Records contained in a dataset

>>

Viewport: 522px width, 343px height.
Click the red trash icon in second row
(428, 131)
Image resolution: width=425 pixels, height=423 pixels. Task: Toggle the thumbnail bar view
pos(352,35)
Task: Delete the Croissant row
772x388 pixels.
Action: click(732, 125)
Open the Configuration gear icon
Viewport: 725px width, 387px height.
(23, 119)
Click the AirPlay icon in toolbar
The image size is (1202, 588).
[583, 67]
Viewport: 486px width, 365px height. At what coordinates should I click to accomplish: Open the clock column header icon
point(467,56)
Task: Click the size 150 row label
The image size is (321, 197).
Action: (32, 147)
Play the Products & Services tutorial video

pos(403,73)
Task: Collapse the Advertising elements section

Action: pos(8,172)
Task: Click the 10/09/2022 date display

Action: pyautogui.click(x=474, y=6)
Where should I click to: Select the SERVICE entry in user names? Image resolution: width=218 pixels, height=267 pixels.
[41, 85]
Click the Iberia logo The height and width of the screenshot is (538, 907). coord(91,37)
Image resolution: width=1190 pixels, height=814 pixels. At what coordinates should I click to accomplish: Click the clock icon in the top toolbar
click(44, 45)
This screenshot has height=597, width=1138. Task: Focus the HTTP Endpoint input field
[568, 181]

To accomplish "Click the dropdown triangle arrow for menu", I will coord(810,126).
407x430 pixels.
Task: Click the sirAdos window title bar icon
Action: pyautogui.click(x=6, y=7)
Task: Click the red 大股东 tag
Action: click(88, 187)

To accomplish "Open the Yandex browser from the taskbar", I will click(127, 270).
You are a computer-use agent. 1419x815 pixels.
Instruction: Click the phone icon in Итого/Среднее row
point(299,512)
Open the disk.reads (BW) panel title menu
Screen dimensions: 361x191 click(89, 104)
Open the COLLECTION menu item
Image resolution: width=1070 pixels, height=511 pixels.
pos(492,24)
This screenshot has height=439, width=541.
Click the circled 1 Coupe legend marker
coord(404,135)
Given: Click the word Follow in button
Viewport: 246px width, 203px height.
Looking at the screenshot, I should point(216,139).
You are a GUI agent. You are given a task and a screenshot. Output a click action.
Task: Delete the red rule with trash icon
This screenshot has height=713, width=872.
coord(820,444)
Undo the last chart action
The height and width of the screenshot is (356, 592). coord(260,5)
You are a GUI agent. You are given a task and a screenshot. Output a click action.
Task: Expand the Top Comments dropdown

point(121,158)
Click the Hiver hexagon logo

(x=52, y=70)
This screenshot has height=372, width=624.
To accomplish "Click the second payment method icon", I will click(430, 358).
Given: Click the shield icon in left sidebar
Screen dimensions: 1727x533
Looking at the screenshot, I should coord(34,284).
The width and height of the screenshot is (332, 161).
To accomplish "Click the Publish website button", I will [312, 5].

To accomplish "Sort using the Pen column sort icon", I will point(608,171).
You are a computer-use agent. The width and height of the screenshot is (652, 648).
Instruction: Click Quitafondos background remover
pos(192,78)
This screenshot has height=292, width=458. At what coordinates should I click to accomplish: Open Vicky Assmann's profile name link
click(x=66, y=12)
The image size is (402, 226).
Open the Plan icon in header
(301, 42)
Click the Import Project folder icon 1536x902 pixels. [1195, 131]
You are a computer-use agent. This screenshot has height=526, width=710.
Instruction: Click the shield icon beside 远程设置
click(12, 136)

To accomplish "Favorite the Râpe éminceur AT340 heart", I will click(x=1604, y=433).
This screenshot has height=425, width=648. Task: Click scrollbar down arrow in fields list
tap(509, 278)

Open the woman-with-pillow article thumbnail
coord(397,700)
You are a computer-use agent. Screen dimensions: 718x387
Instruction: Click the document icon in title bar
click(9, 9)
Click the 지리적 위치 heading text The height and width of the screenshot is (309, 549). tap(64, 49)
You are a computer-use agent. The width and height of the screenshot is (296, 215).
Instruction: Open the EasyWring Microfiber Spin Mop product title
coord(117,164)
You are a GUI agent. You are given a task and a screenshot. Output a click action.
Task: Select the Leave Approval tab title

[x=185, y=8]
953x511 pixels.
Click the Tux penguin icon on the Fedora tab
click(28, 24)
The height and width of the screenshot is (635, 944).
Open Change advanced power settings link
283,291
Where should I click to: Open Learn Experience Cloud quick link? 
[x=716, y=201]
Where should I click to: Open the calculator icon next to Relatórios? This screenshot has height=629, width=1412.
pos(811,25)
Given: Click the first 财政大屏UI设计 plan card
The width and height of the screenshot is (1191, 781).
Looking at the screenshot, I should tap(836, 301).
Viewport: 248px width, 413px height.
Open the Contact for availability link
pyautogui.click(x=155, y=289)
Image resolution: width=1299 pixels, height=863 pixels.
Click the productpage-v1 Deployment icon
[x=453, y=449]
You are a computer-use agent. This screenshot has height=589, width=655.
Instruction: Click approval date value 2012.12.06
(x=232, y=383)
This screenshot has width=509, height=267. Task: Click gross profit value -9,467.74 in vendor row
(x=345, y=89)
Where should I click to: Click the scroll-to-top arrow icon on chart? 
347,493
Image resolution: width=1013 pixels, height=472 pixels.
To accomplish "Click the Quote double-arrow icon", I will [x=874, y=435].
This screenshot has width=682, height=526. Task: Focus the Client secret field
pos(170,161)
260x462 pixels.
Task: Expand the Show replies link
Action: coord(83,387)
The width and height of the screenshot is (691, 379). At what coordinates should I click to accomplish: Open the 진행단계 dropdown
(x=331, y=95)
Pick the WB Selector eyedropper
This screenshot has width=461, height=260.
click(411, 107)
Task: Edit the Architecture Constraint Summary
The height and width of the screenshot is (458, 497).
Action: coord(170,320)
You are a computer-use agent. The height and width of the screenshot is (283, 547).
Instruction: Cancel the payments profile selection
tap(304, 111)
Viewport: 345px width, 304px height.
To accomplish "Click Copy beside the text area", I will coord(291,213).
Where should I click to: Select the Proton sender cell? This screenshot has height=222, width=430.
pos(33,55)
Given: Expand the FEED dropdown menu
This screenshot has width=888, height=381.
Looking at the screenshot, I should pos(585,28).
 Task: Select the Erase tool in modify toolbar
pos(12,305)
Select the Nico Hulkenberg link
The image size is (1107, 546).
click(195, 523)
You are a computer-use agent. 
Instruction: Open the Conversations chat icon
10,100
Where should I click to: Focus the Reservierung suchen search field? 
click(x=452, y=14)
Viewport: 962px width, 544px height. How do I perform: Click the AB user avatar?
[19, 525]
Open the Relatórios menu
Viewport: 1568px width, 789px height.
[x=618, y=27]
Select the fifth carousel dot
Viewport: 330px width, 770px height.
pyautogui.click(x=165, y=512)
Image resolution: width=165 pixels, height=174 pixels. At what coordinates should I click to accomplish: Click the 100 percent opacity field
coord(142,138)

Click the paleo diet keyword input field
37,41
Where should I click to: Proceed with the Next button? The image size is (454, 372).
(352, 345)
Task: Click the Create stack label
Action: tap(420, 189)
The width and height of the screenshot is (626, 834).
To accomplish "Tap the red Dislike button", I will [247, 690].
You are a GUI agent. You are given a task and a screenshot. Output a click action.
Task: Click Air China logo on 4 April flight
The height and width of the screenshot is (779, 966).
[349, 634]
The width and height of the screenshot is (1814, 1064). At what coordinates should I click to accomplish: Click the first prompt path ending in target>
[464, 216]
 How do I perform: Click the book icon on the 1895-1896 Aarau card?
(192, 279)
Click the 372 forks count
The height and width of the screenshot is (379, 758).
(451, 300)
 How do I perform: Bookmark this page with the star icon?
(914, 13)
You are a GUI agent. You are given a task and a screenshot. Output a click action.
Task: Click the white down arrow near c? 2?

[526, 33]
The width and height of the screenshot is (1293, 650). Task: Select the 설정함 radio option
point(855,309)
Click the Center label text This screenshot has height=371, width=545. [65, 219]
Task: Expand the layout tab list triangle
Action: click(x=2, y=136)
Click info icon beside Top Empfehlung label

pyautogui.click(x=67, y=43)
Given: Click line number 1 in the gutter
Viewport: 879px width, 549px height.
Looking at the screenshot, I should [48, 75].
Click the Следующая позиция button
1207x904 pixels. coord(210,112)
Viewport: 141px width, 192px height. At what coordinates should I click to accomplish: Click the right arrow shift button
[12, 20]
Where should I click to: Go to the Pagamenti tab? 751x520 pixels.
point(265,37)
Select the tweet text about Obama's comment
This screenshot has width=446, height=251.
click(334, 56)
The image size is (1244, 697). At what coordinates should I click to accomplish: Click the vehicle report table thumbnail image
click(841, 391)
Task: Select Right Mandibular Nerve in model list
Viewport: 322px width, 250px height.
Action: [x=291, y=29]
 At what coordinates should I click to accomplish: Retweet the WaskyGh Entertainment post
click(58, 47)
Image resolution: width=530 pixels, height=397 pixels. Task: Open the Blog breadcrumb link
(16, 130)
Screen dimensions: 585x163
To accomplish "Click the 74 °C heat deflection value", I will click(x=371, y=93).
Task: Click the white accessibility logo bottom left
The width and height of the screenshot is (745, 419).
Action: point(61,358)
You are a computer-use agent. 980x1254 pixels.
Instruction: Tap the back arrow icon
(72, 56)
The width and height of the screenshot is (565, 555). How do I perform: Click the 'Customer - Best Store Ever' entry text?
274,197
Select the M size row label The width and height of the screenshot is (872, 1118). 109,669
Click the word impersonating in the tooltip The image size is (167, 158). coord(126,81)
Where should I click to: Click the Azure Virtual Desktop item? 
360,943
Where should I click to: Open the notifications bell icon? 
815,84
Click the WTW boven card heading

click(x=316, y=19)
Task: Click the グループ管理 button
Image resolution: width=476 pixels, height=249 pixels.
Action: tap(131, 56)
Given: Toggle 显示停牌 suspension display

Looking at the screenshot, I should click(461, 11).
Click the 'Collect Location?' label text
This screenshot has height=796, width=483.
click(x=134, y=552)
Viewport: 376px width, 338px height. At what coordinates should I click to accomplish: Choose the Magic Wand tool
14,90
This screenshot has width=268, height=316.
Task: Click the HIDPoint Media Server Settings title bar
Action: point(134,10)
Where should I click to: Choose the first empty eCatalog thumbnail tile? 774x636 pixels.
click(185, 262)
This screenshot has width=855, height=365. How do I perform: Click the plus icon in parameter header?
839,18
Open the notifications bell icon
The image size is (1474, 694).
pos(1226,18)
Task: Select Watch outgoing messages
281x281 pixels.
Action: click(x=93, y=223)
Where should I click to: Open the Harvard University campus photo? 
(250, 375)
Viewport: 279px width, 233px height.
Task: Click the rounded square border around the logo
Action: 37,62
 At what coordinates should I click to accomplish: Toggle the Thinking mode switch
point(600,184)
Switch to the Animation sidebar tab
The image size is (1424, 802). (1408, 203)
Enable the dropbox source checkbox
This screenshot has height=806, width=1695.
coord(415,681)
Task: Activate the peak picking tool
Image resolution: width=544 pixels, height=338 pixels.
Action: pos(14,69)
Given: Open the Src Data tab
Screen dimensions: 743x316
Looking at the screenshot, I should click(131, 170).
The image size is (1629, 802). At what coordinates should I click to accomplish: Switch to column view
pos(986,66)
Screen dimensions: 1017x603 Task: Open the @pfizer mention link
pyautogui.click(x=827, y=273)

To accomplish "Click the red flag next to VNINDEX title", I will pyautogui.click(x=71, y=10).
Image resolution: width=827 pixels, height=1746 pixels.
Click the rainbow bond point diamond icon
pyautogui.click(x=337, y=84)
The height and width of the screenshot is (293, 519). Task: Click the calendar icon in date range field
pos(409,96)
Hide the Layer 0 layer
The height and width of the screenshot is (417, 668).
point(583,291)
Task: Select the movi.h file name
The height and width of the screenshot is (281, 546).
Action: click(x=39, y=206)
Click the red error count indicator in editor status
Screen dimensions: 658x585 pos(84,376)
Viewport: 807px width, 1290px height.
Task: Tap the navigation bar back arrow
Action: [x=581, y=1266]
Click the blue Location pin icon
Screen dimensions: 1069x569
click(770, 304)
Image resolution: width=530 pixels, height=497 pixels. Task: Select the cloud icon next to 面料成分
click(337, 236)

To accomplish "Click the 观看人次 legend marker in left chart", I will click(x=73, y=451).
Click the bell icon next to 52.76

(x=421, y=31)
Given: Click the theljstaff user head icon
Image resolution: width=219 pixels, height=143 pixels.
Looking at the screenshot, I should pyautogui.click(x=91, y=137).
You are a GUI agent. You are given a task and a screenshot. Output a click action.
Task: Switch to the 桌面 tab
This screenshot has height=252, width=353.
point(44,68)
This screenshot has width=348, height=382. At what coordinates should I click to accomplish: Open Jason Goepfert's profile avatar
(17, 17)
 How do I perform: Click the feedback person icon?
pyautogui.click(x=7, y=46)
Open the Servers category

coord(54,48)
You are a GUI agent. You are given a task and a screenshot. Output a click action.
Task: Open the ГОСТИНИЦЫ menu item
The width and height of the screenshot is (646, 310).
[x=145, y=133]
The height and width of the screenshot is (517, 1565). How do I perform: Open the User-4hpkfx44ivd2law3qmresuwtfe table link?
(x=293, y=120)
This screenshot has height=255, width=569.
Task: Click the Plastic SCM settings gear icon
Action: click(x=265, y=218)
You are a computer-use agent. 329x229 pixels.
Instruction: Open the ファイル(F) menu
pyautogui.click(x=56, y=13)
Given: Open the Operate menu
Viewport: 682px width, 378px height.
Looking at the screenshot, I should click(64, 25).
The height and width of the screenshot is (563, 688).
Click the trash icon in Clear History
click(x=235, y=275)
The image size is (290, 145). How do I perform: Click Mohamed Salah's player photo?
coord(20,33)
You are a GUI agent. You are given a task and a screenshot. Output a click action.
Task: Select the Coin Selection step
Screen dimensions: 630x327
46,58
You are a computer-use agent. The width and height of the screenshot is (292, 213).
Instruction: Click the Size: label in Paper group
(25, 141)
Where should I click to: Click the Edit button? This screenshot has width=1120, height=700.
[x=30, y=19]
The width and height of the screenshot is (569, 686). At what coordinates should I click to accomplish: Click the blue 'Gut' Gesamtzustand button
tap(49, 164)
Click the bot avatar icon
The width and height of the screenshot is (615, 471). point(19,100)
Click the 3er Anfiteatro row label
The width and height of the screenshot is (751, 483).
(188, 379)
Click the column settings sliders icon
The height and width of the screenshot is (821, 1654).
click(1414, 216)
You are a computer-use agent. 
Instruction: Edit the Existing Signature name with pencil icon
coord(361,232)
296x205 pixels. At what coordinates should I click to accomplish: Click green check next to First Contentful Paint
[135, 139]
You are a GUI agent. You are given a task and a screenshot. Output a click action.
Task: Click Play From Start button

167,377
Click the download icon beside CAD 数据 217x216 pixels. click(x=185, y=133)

<<

* Work instructions
Word for word, restate the lines of the data above that fall between the line holding "281x281 pixels." and the line holding "Task: Activate the peak picking tool", inclusive, and no other lines.

* Exercise answer
281x281 pixels.
Action: click(x=93, y=223)
Where should I click to: Open the Harvard University campus photo? 
(250, 375)
Viewport: 279px width, 233px height.
Task: Click the rounded square border around the logo
Action: 37,62
 At what coordinates should I click to accomplish: Toggle the Thinking mode switch
point(600,184)
Switch to the Animation sidebar tab
The image size is (1424, 802). (1408, 203)
Enable the dropbox source checkbox
This screenshot has height=806, width=1695.
coord(415,681)
Task: Activate the peak picking tool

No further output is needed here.